[Start]

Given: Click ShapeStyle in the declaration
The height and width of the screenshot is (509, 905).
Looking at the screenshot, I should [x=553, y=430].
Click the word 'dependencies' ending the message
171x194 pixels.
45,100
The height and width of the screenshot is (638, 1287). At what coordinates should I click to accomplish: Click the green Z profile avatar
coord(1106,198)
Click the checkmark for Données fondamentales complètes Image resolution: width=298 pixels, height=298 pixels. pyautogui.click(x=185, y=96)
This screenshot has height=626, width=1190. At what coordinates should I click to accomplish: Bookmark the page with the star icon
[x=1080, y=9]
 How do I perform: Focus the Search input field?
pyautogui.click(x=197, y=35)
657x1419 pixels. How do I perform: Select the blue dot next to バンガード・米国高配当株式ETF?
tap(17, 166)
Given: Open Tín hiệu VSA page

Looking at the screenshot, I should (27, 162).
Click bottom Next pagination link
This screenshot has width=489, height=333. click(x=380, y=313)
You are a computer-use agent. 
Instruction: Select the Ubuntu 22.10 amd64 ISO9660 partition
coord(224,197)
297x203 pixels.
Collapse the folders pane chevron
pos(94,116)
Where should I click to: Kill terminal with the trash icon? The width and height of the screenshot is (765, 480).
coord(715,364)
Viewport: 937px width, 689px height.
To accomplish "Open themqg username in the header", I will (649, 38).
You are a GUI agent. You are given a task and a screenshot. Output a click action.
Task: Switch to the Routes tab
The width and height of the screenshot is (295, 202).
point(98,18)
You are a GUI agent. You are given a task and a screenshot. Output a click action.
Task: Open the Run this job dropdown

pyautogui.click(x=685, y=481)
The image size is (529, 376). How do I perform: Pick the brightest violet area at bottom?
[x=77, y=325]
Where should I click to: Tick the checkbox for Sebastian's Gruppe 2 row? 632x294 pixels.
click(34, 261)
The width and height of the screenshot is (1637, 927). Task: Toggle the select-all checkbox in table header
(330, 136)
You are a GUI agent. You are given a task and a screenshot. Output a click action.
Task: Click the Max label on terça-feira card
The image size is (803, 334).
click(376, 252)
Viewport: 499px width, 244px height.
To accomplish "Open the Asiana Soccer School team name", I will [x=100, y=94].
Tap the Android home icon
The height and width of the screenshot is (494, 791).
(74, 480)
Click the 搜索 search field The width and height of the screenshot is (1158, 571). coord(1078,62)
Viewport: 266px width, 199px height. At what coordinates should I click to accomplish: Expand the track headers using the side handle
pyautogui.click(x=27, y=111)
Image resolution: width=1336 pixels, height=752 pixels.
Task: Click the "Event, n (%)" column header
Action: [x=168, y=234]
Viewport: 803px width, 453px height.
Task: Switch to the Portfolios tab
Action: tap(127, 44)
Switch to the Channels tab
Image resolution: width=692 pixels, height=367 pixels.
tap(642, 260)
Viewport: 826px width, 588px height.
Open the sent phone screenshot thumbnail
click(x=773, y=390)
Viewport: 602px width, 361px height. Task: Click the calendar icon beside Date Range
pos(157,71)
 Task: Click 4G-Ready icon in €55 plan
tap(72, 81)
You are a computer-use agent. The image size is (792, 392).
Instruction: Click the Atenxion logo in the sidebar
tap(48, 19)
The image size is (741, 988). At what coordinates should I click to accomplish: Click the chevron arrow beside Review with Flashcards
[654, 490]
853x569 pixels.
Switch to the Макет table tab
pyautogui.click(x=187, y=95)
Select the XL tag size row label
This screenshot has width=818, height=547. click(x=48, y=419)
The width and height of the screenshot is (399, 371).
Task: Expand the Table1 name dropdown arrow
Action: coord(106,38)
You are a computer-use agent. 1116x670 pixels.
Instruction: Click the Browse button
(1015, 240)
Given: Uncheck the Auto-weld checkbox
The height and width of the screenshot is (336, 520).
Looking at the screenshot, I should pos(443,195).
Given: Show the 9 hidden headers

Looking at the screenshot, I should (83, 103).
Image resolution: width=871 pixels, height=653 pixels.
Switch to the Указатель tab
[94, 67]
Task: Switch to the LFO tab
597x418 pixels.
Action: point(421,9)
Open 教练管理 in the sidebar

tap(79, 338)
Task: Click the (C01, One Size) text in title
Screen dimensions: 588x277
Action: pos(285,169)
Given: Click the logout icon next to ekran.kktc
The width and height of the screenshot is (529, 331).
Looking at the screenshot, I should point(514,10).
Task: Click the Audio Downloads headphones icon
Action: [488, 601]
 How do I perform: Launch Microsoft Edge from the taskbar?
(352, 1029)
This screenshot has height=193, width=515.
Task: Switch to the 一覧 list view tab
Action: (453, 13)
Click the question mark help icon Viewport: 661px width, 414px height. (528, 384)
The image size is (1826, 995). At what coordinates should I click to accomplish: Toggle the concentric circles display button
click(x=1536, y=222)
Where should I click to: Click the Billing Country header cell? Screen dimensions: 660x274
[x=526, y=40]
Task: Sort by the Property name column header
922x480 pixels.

[End]

Copy out every one of the records above word for word, with no changes.

Given: Click ShapeStyle in the declaration
The height and width of the screenshot is (509, 905).
Looking at the screenshot, I should [x=553, y=430].
Click the word 'dependencies' ending the message
171x194 pixels.
45,100
The height and width of the screenshot is (638, 1287). At what coordinates should I click to accomplish: Click the green Z profile avatar
coord(1106,198)
Click the checkmark for Données fondamentales complètes Image resolution: width=298 pixels, height=298 pixels. pyautogui.click(x=185, y=96)
This screenshot has height=626, width=1190. At what coordinates should I click to accomplish: Bookmark the page with the star icon
[x=1080, y=9]
 How do I perform: Focus the Search input field?
pyautogui.click(x=197, y=35)
657x1419 pixels. How do I perform: Select the blue dot next to バンガード・米国高配当株式ETF?
tap(17, 166)
Given: Open Tín hiệu VSA page

Looking at the screenshot, I should (27, 162).
Click bottom Next pagination link
This screenshot has width=489, height=333. click(x=380, y=313)
You are a computer-use agent. 
Instruction: Select the Ubuntu 22.10 amd64 ISO9660 partition
coord(224,197)
297x203 pixels.
Collapse the folders pane chevron
pos(94,116)
Where should I click to: Kill terminal with the trash icon? The width and height of the screenshot is (765, 480).
coord(715,364)
Viewport: 937px width, 689px height.
To accomplish "Open themqg username in the header", I will (649, 38).
You are a GUI agent. You are given a task and a screenshot. Output a click action.
Task: Switch to the Routes tab
The width and height of the screenshot is (295, 202).
point(98,18)
You are a GUI agent. You are given a task and a screenshot. Output a click action.
Task: Open the Run this job dropdown

pyautogui.click(x=685, y=481)
The image size is (529, 376). How do I perform: Pick the brightest violet area at bottom?
[x=77, y=325]
Where should I click to: Tick the checkbox for Sebastian's Gruppe 2 row? 632x294 pixels.
click(34, 261)
The width and height of the screenshot is (1637, 927). Task: Toggle the select-all checkbox in table header
(330, 136)
You are a GUI agent. You are given a task and a screenshot. Output a click action.
Task: Click the Max label on terça-feira card
The image size is (803, 334).
click(376, 252)
Viewport: 499px width, 244px height.
To accomplish "Open the Asiana Soccer School team name", I will [x=100, y=94].
Tap the Android home icon
The height and width of the screenshot is (494, 791).
(74, 480)
Click the 搜索 search field The width and height of the screenshot is (1158, 571). coord(1078,62)
Viewport: 266px width, 199px height. At what coordinates should I click to accomplish: Expand the track headers using the side handle
pyautogui.click(x=27, y=111)
Image resolution: width=1336 pixels, height=752 pixels.
Task: Click the "Event, n (%)" column header
Action: [x=168, y=234]
Viewport: 803px width, 453px height.
Task: Switch to the Portfolios tab
Action: tap(127, 44)
Switch to the Channels tab
Image resolution: width=692 pixels, height=367 pixels.
tap(642, 260)
Viewport: 826px width, 588px height.
Open the sent phone screenshot thumbnail
click(x=773, y=390)
Viewport: 602px width, 361px height. Task: Click the calendar icon beside Date Range
pos(157,71)
 Task: Click 4G-Ready icon in €55 plan
tap(72, 81)
You are a computer-use agent. The image size is (792, 392).
Instruction: Click the Atenxion logo in the sidebar
tap(48, 19)
The image size is (741, 988). At what coordinates should I click to accomplish: Click the chevron arrow beside Review with Flashcards
[654, 490]
853x569 pixels.
Switch to the Макет table tab
pyautogui.click(x=187, y=95)
Select the XL tag size row label
This screenshot has width=818, height=547. click(x=48, y=419)
The width and height of the screenshot is (399, 371).
Task: Expand the Table1 name dropdown arrow
Action: coord(106,38)
You are a computer-use agent. 1116x670 pixels.
Instruction: Click the Browse button
(1015, 240)
Given: Uncheck the Auto-weld checkbox
The height and width of the screenshot is (336, 520).
Looking at the screenshot, I should pos(443,195).
Given: Show the 9 hidden headers

Looking at the screenshot, I should (83, 103).
Image resolution: width=871 pixels, height=653 pixels.
Switch to the Указатель tab
[94, 67]
Task: Switch to the LFO tab
597x418 pixels.
Action: point(421,9)
Open 教练管理 in the sidebar

tap(79, 338)
Task: Click the (C01, One Size) text in title
Screen dimensions: 588x277
Action: pos(285,169)
Given: Click the logout icon next to ekran.kktc
The width and height of the screenshot is (529, 331).
Looking at the screenshot, I should point(514,10).
Task: Click the Audio Downloads headphones icon
Action: [488, 601]
 How do I perform: Launch Microsoft Edge from the taskbar?
(352, 1029)
This screenshot has height=193, width=515.
Task: Switch to the 一覧 list view tab
Action: (453, 13)
Click the question mark help icon Viewport: 661px width, 414px height. (528, 384)
The image size is (1826, 995). At what coordinates should I click to accomplish: Toggle the concentric circles display button
click(x=1536, y=222)
Where should I click to: Click the Billing Country header cell? Screen dimensions: 660x274
[x=526, y=40]
Task: Sort by the Property name column header
922x480 pixels.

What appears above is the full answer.